▶ [Provided passage]
Message Boards Message Boards

0
|
10852 Views
|
20 Replies
|
14 Total Likes
View groups...
Share
Share this post:

Modify a list-element in place?

Anonymous User
Anonymous User
Posted 7 years ago

This works:

In[1]:= testList = {1, 2, 3};

In[2]:= testList[[2]] += 7;

In[3]:= testList

Out[3]= {1, 9, 3}

I want to generalize it like this (this is not what Mathematica actually does, but it shows the results I want to accomplish somehow):

In[4]:= add7To2ndElement[list_] := list[[2]] += 7

In[5]:= Module[
 {list = {1, 2, 3}},
 add7To2ndElement[list];
 list
 ]

Out[5]= {1, 9, 3}

This is what Mathematica actually does, instead of what I'm trying to accomplish:

In[4]:= add7To2ndElement[list_] := list[[2]] += 7

In[5]:= Module[
 {list = {1, 2, 3}},
 add7To2ndElement[list];
 list
 ]

During evaluation of In[5]:= Set::setps: {1,2,3} in the part assignment is not a symbol.

Out[5]= {1, 2, 3}

How can I rewrite my code so that it alters the list-element in place? The actual list I'm working on is large, and I have to modify its elements a large number of times, so for efficiency's sake, I need to avoid methods that make a fully copy of the list each time I modify an element.
POSTED BY: Anonymous User
20 Replies
Sort By:
Hans Milton
Hans Milton
Posted 7 years ago

Joe, could you use the very simple approach shown below?

In[1]:= array = Table[i, {i, 960000}];

In[2]:= Take[array, {425, 429}]

Out[2]= {425, 426, 427, 428, 429}

In[3]:= array[[427]] = x

Out[3]= x

In[4]:= Take[array, {425, 429}]

Out[4]= {425, 426, x, 428, 429}
POSTED BY: Hans Milton
Anonymous User
Anonymous User
Posted 7 years ago

Thanks, Hans. There may (or not) be a way to accomplish what I want in Mathematica, but it would have required me to saturate my code with "SetAttributes[*,HoldFirst"] statements---which makes source-code unwieldy---and it would have required me to rearrange all my existing function-definitions and function-calls so that large arrays were passed as the first parameter. And then later, if I wanted to pass a 2nd large array as a 2nd parameter, I would have had to make major adjustments to get it to Hold the 2nd parameter in addition to the 1st. That's inconsistent with my goal of working efficiently, so I'm not using Mathematica for this job anymore.

▶ [Information supplied]
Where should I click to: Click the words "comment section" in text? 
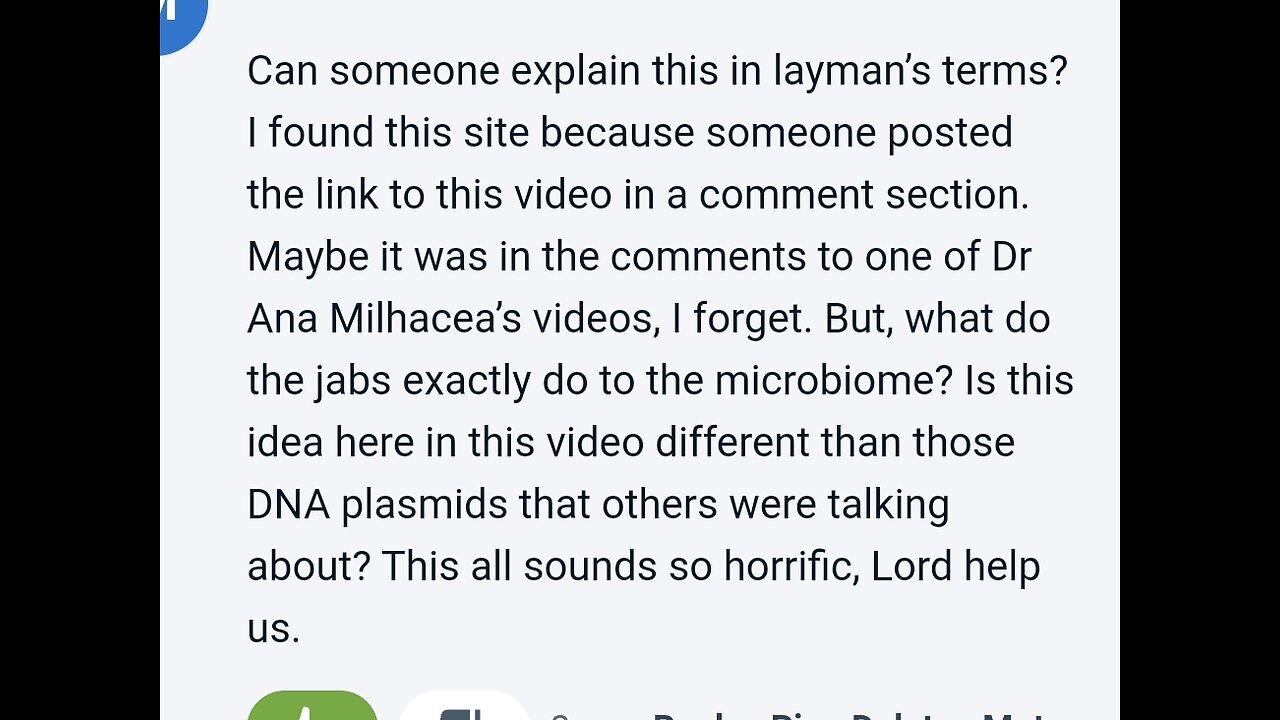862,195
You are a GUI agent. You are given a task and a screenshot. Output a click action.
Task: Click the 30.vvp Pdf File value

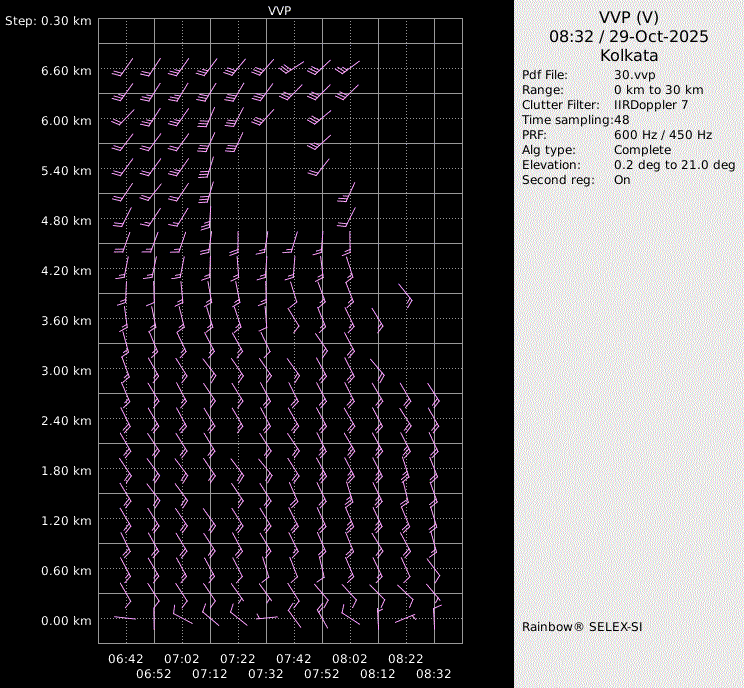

▶ [Task description] Pick up the forum thread on modifying a Mathematica list element in place and continue it from its final post.

▶ [Exercise answer]
I'd continually be running into undocumented surprises like this. Surprises aren't necessary, as the language-specs for C and Common Lisp are thorough. So far Python has not surprised me or required me to run experiments in order to figure out how to use it.

And bugs that go unacknowledged by Wolfram: here. (No, I'm not going to email them about; that would be above my pay-grade.)

Mathematica will be the best tool when I'm doing high-level math, but I don't think it's the best tool for this low-level data-processing I'm working on currently.
POSTED BY: Anonymous User
Anonymous User
Anonymous User
Posted 7 years ago

In less time than it took me to figure out that render[] (in addition to AddX[]) needs a HoldFirst, I installed Python, learned Python, and finished my program in Python.

In[1]:= SetAttributes[addX, HoldFirst]

In[2]:= addX[monoBuffer_] := monoBuffer[[2]] += x

In[3]:= (*With[{monoBuffer=Range[5]},addX[monoBuffer];monoBuffer]*)

In[4]:= Module[{monoBuffer = Range[5]}, addX[monoBuffer]; monoBuffer]

Out[4]= {1, 2 + x, 3, 4, 5}

In[5]:= render[monoBuffer_] := addX[monoBuffer]

In[6]:= Module[{monoBuffer = Range[5]}, render[monoBuffer]]

During evaluation of In[6]:= Set::setps: {1,2,3,4,5} in the part assignment is not a symbol.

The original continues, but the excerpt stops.